Dataset records:
╔══

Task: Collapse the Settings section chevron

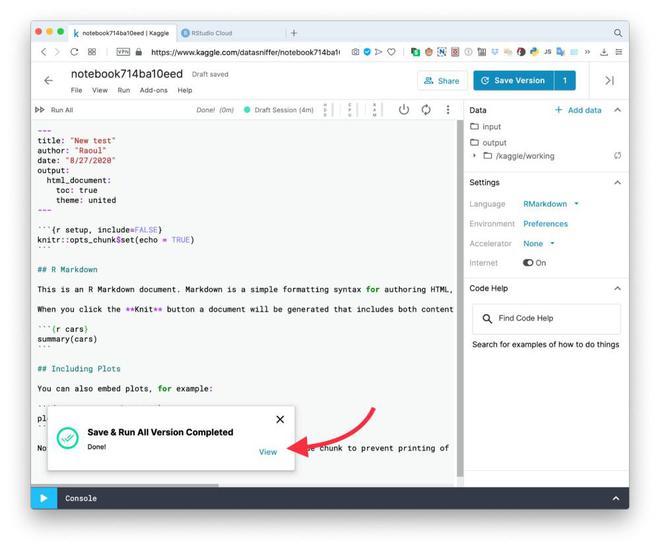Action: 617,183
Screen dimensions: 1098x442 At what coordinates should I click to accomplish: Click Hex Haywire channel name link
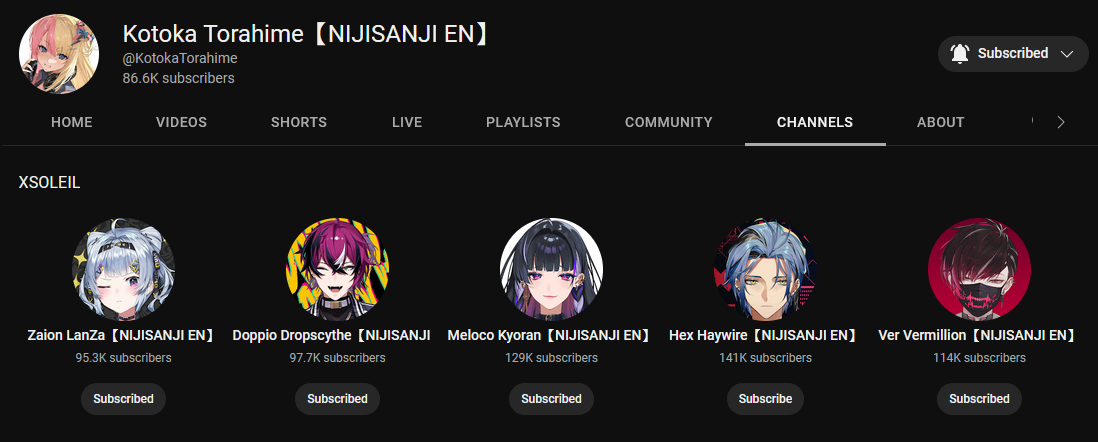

╚══
╔══

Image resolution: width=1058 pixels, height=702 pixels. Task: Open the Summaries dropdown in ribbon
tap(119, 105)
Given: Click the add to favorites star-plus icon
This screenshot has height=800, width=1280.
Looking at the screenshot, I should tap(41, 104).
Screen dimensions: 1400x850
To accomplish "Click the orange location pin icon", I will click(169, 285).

╚══

Goal of the exercise:
Go through the listing above line by line and state how many lines include the string "dimensions". Write only the number.

Exercise output:
2